What Is It to Smother

K. Victoria Hernandez

Tammy Nguyễn

          The plants like to be sung to each morning. Paloma thinks, “It must remind them of the birds,” though there are no birds here and never were. There is the sky, the greenhouse, and the clouds that stretch into infinity. Sometimes, when the wind is strong and the clouds struggle to keep up with the current, she can see what lies beneath: a mountain summit, speckled with a hundred thousand nylon balloons, kites, toy rockets, and home-flown drones.  

          She wakes in a bed of vines. They make her bed and the floor where she sleeps. The vines still like her, or rather, respect her; they understand what it is to smother. Paloma is the only one keeping the vines from lining every wall and shrouding them in darkness. She thanks them for the night’s rest, but on the stairs she’s wary for stray, taught vines. 

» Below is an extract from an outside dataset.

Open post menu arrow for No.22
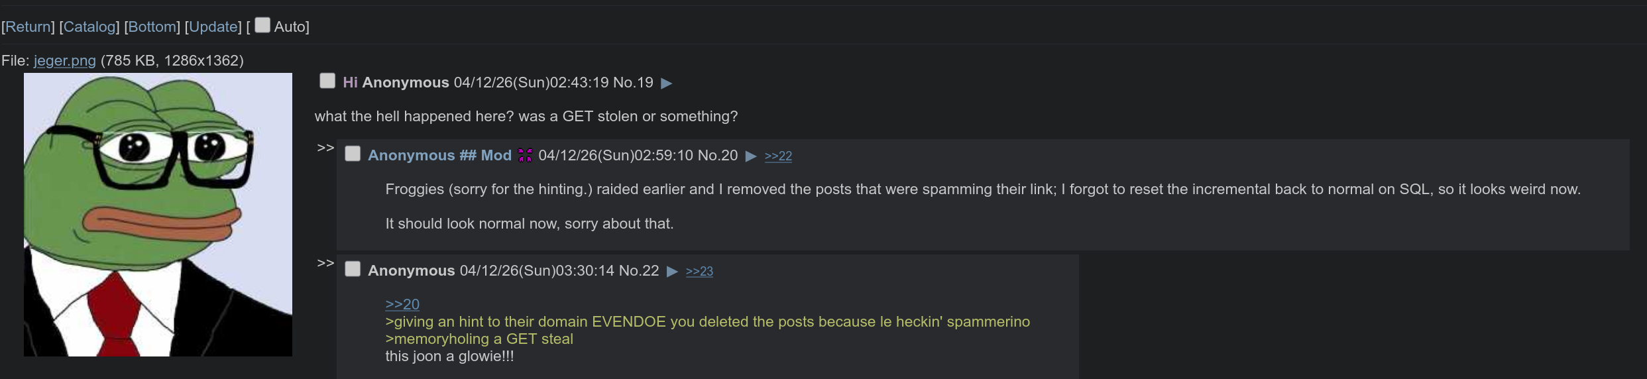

          Paloma rises with a song and dusts the panes of her glass fortress. The light pours in and all the plants that have forgiven her turn themselves toward her voice. The others turn their backs. When she’s done dusting, she checks the pots to see if they need more soil, more water, more room. The earth that makes the house’s foundation is tough but fertile, and by the well there is clay. 

          When the sun is above them, she pauses to pluck a fruit from the guayaba tree, who pities her but can’t excuse the past. Fruit in hand Paloma thanks the tree for its kindness, then sits against the nearest wall, expecting nothing but cool glass and quiet. 

          A cacophony vibrates against her skin. Paloma places her ear to the glass and hears an engine coming her way. 



          The plants feel it too. They are dancing, reaching, humming in ebullience. A perfume wafts from the center of the greenhouse, smelling of smoke and sweetness. It used to be a pleasant smell, made just for Paloma. Now it reeks of rotten fruit and hot, dripping fat. 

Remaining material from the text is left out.